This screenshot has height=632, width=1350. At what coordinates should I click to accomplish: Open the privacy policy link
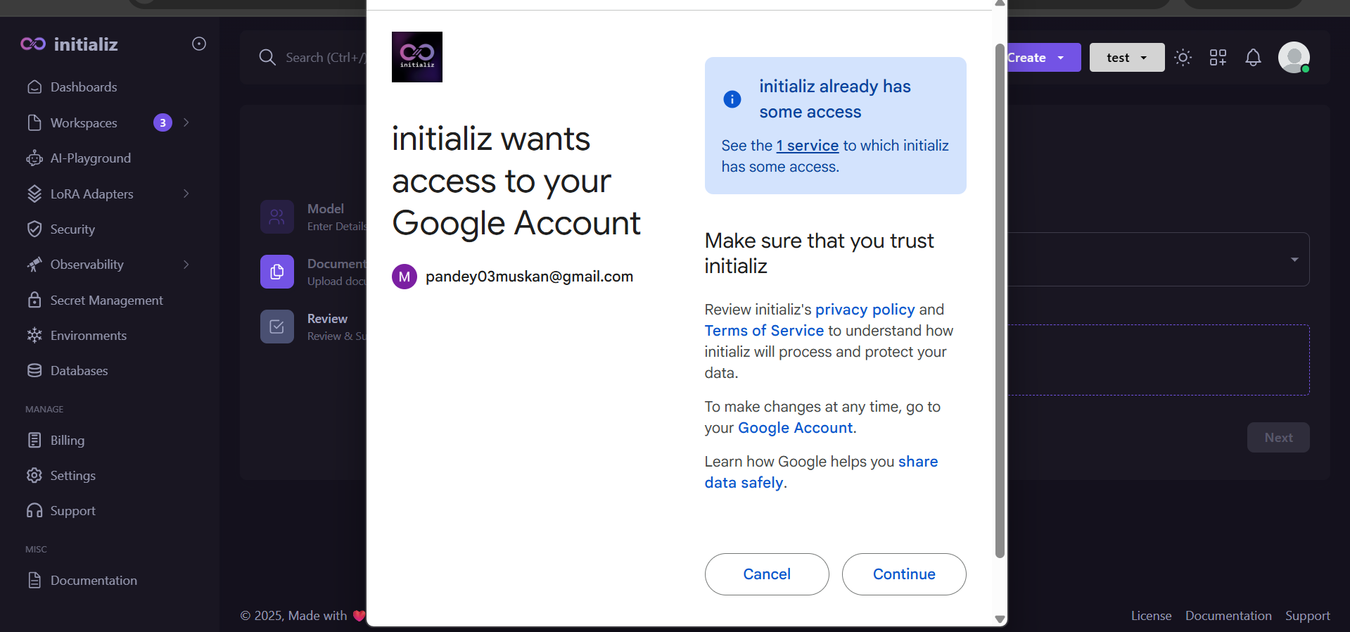coord(865,310)
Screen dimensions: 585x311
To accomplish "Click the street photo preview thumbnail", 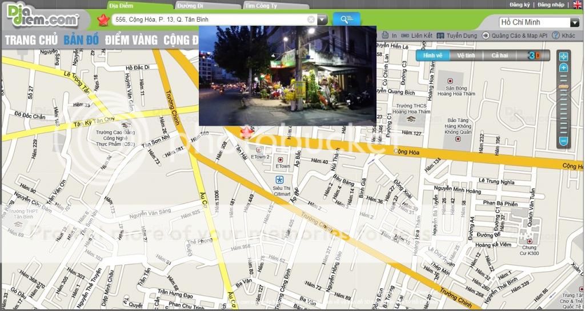I will [287, 75].
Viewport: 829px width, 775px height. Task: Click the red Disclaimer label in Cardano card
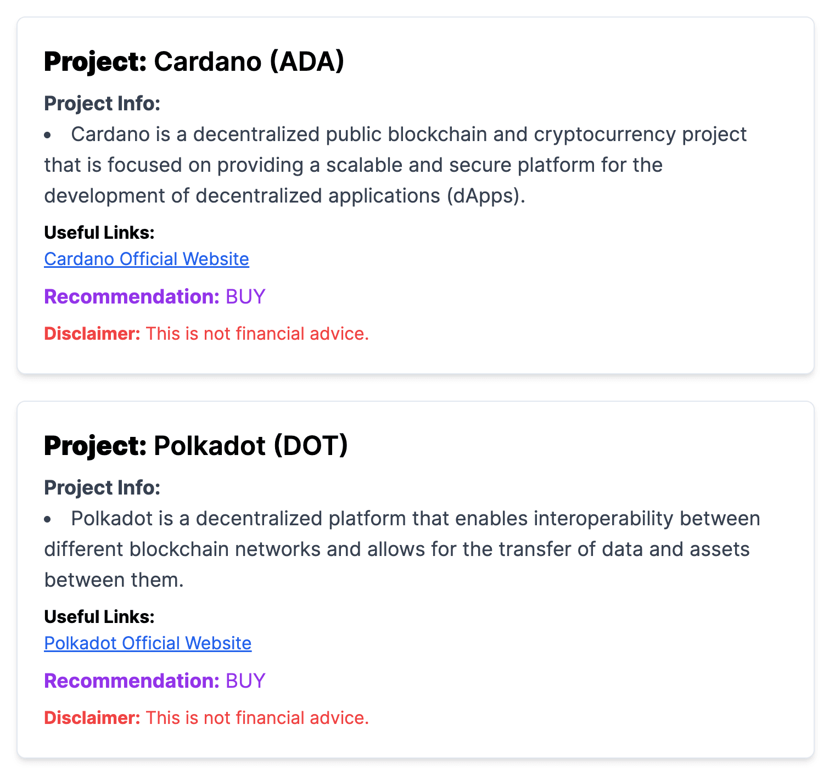point(92,334)
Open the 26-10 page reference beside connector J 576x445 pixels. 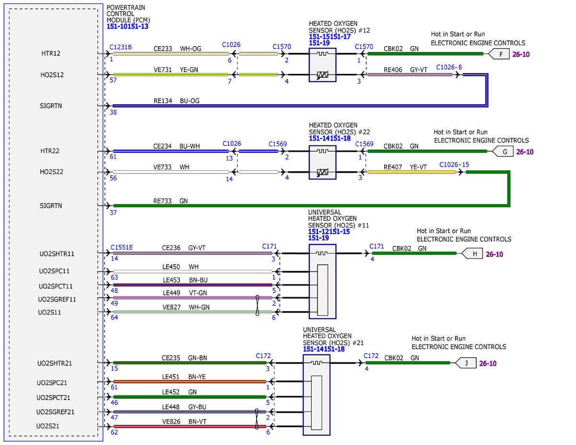(488, 363)
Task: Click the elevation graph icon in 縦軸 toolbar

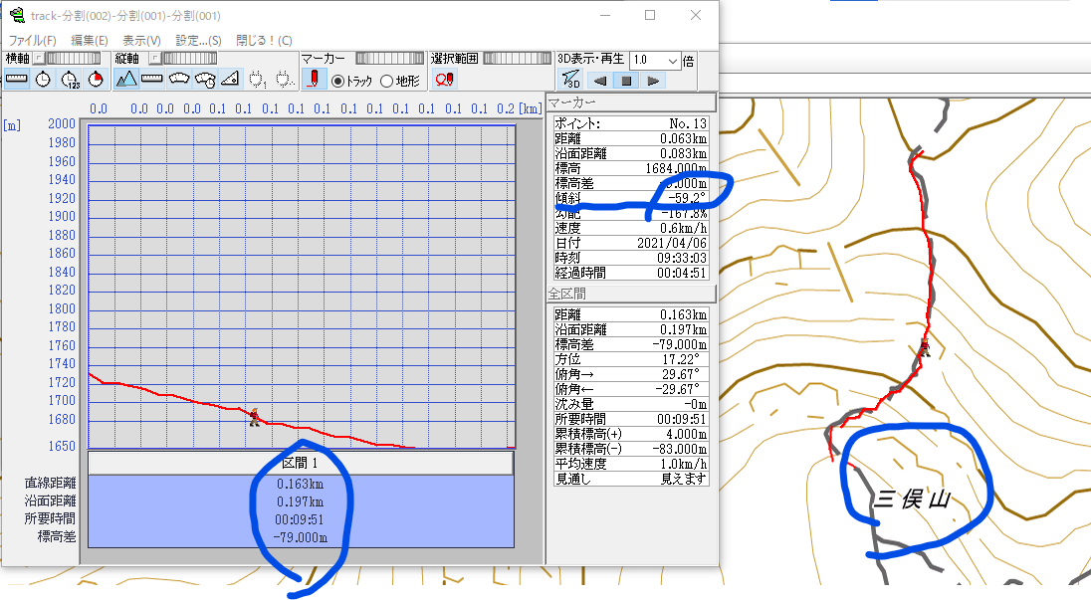Action: pyautogui.click(x=127, y=79)
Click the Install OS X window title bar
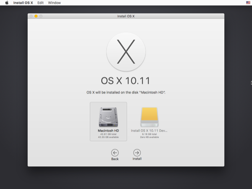The height and width of the screenshot is (189, 252). 126,16
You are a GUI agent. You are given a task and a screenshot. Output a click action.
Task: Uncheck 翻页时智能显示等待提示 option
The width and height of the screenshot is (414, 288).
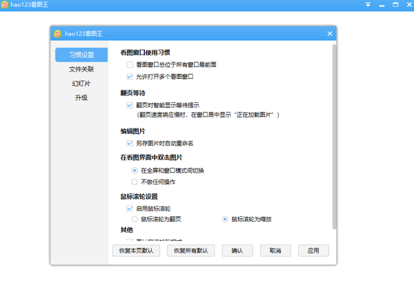(x=130, y=106)
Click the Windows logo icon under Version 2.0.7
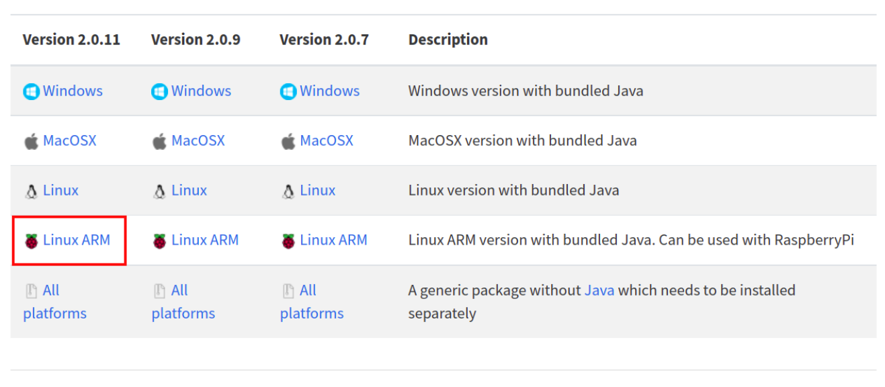885x387 pixels. pos(288,91)
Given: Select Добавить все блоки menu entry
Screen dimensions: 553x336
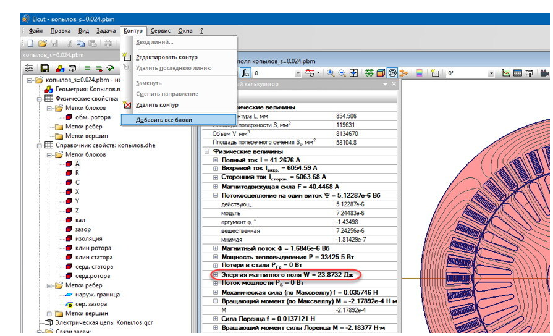Looking at the screenshot, I should 164,119.
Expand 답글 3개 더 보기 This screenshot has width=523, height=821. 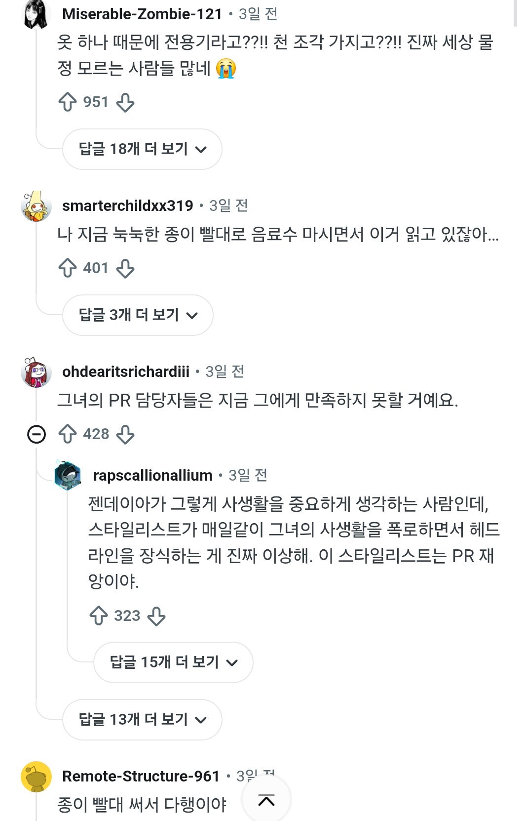tap(138, 315)
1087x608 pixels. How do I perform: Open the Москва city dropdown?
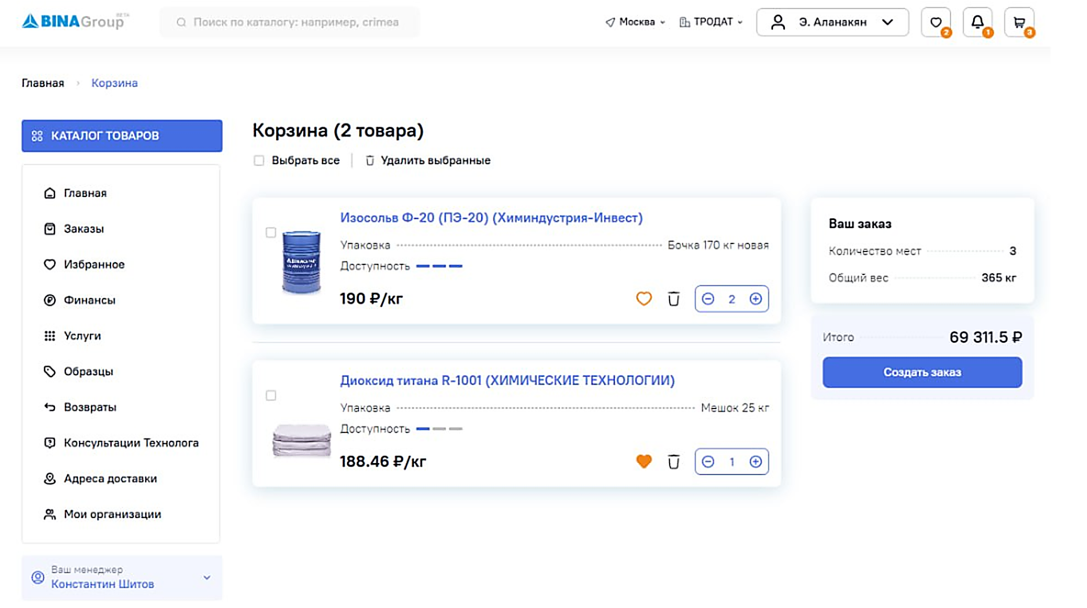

● ● ● ● ● ● ●

What is wanted is an exact copy of the lines above from the one containing "Task: Click the elevation" through the one containing "Given: Select Добавить все блоки menu entry", with no pictures in it.

• _Result of this task_:
Task: Click the elevation graph icon in 縦軸 toolbar

Action: pyautogui.click(x=127, y=79)
Click the Install OS X window title bar
The height and width of the screenshot is (189, 252). 126,16
You are a GUI agent. You are given a task and a screenshot. Output a click action.
Task: Uncheck 翻页时智能显示等待提示 option
The width and height of the screenshot is (414, 288).
(x=130, y=106)
Click the Windows logo icon under Version 2.0.7
885x387 pixels. pos(288,91)
Given: Select Добавить все блоки menu entry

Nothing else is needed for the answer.